Anatomical and Biomechanical Characteristics of Peroneus Longus Tendon: Applications in Knee Cruciate Ligament Reconstruction Surgery
Introduction. The peroneus longus tendon is used in many orthopedic surgeries to regenerate the external ligaments of the knee. This study aims to evaluate some anatomical, biomechanical, and load-bearing properties of the peroneus longus tendon for use in cruciate ligament reconstruction. Materials and Methods. The study design is a cross-sectional description.

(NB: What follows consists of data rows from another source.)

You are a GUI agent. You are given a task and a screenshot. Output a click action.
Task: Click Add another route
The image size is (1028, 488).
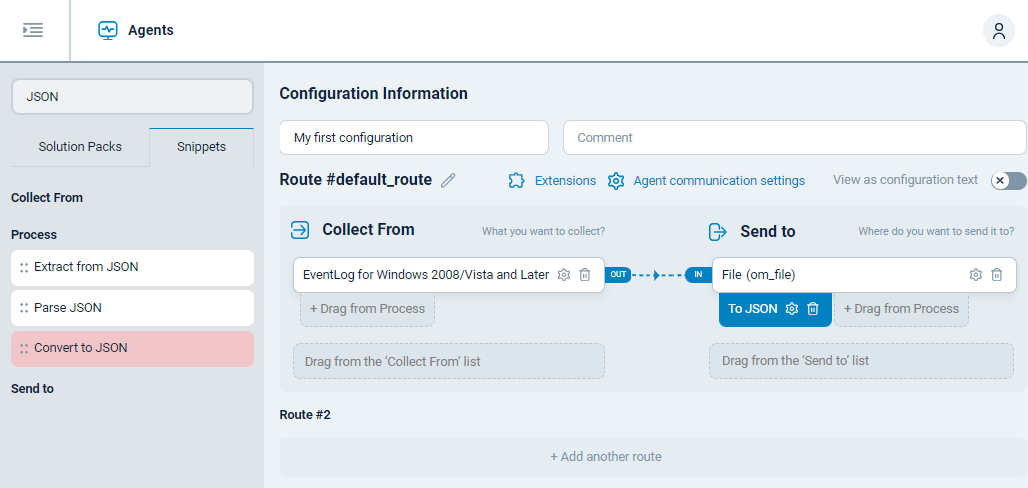606,457
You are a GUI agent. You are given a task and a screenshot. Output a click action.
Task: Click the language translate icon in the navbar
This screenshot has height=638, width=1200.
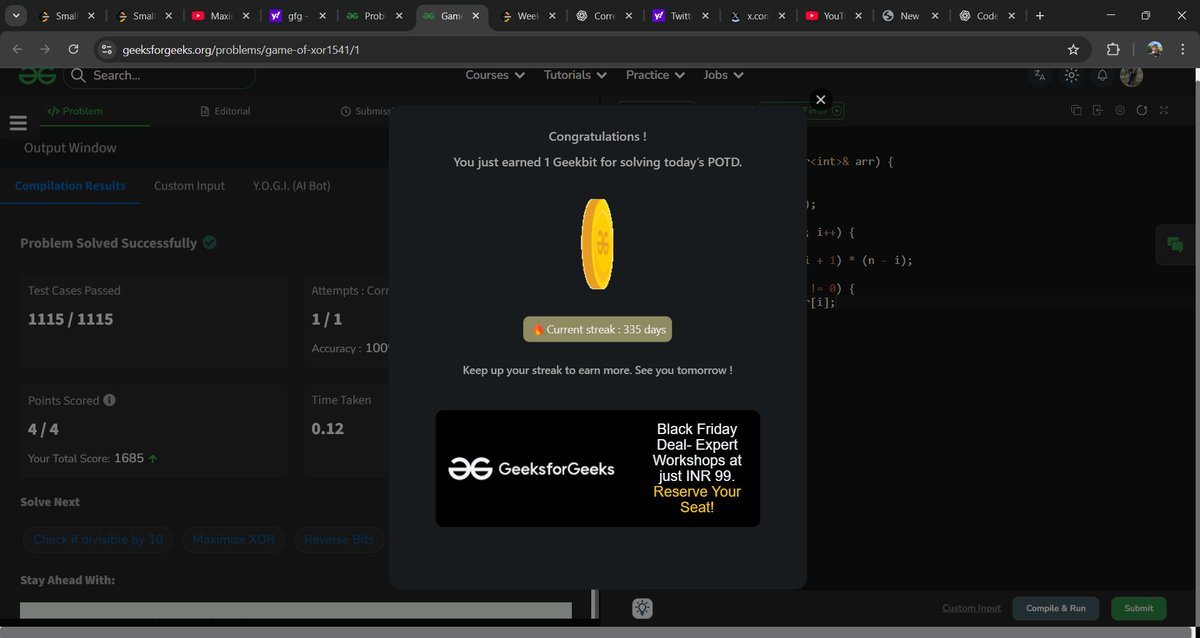point(1039,75)
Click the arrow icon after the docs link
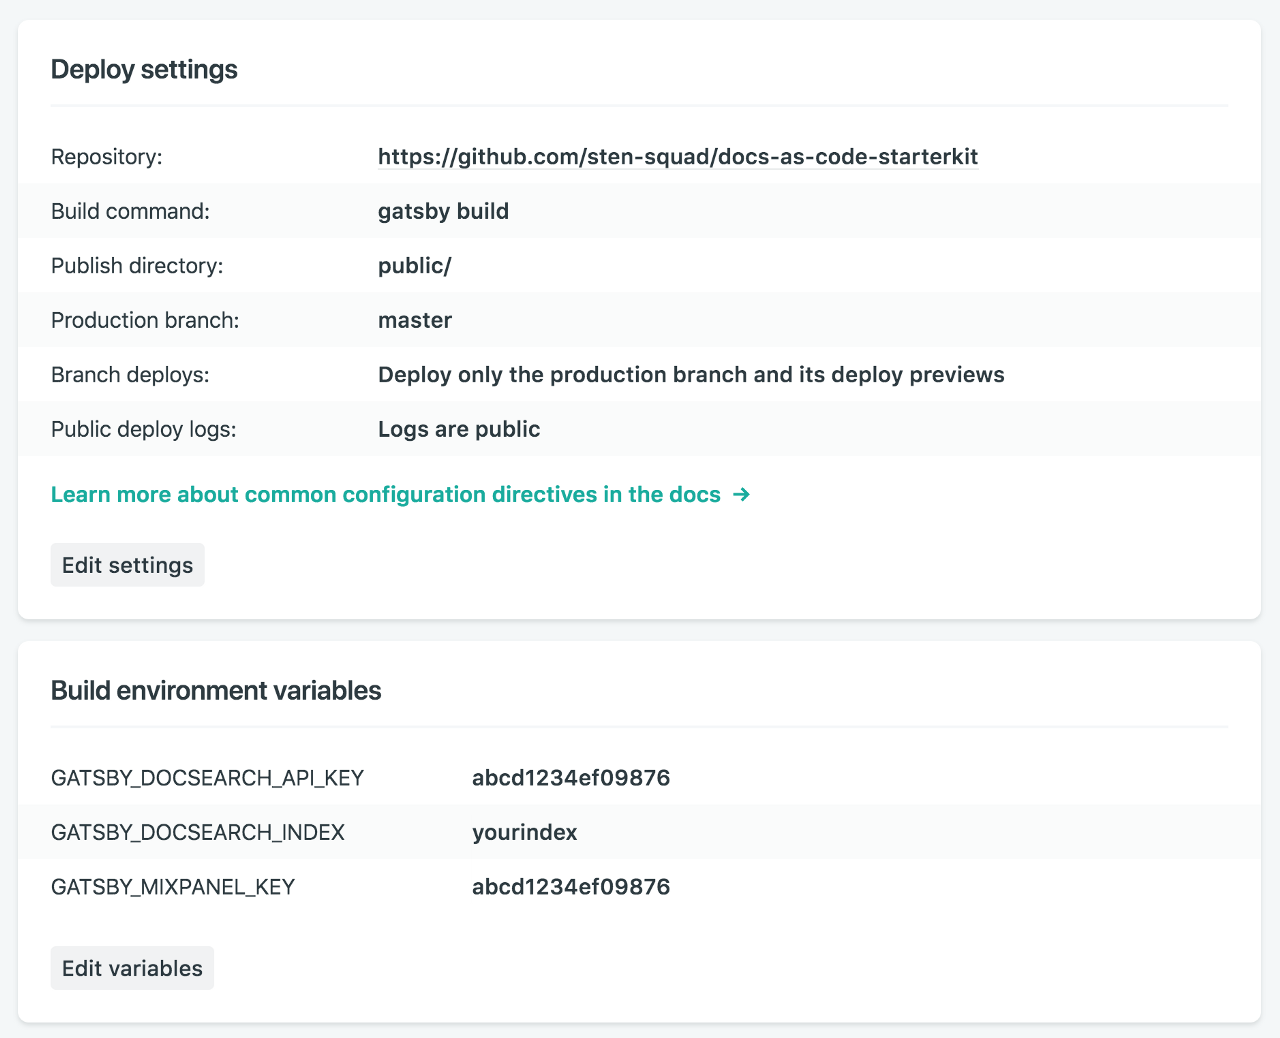 741,494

The study subjects were 20 samples of the peroneus longus tendon from fresh carcasses. The leg is still intact, not crushed, is well preserved, and it has never been used in research. Results. The average length of the peroneus longus tendon was 29.25 ± 2.1 cm, and the average distance from the peroneus longus tendon to the deep peroneal nerve was 71.1 ± 8.63 mm. The peroneus longus tendon did not have an accessory ligament, the maximum tension of the peroneus longus tendon was 1170.4 ± 203 N, and the maximum length at break was 14.29 ± 3.88 mm. Conclusion. Removing the peroneus longus tendon will not affect the surrounding anatomical components. The maximum breaking force and the diameter of the peroneus longus tendon are similar to other graft materials, such as the hamstring tendon and patellar tendon.